__Estratto della pagina__
+ + + + +
20 gen 2013

Hobsbawn e nuvole

Preludio.

Mentre in aereo leggo il capitolo del Secolo Breve sull'emancipazione femminile, davanti a me le due coppie con bambini si sono separate: i papà parlano dell'eccellente risoluzione del nuovo TV, le mamme tengono a bada i due piccoli teppisti e si scambiano esperienze sui ritmi sonno-veglia e sui popparuoli. Mi sparo gli Iron Maiden a palla negli auricolari prima che passino, come di consueto, a temi più "caldi" come vomiti e cacche.

Interludio.
Sempre più spesso ho la sensazione di essere un alieno. Siamo su un volo dall'Europa all'America. Sono le 15.20 in Italia, le 9.20 in USA. Perché tutti hanno abbassato gli oscuranti dei finestrini e si sono messi a dormire?

Citazioni dal libro.
+ + + + +
__Descrizione del compito__
Stampa senza alcuna modifica il passo dell'estratto sul volo che va da "Interludio." a "messi a dormire?". Per rispondere basati soltanto sull'estratto.

(Righe archiviate)
+ + + + +
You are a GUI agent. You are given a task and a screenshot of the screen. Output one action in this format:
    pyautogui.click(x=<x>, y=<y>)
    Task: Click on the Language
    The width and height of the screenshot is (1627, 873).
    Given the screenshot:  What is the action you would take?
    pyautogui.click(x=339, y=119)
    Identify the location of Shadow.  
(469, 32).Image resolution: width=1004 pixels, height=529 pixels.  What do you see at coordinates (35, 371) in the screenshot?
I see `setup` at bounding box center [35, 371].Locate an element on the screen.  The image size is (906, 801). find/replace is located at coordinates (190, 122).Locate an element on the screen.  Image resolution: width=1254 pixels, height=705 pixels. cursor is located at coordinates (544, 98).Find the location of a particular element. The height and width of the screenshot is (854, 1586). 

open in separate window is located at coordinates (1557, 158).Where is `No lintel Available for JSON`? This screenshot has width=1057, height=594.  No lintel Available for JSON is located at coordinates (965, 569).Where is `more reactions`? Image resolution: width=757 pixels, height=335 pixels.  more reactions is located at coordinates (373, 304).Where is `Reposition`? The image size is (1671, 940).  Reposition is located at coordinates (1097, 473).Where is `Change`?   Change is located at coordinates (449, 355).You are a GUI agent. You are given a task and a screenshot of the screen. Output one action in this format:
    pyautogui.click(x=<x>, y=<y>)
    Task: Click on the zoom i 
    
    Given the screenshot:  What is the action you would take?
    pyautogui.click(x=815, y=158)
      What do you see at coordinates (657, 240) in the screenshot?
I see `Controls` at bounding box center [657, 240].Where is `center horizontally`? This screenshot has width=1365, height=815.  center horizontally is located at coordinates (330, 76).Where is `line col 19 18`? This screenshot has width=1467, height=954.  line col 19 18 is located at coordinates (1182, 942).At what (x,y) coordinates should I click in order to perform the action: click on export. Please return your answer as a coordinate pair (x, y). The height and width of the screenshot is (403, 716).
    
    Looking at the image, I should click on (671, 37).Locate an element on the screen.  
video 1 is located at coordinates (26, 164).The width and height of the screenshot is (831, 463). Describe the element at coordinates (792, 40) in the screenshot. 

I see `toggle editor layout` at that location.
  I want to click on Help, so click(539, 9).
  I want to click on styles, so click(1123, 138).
+ + + + +
__Risultato atteso__
Interludio.
Sempre più spesso ho la sensazione di essere un alieno. Siamo su un volo dall'Europa all'America. Sono le 15.20 in Italia, le 9.20 in USA. Perché tutti hanno abbassato gli oscuranti dei finestrini e si sono messi a dormire?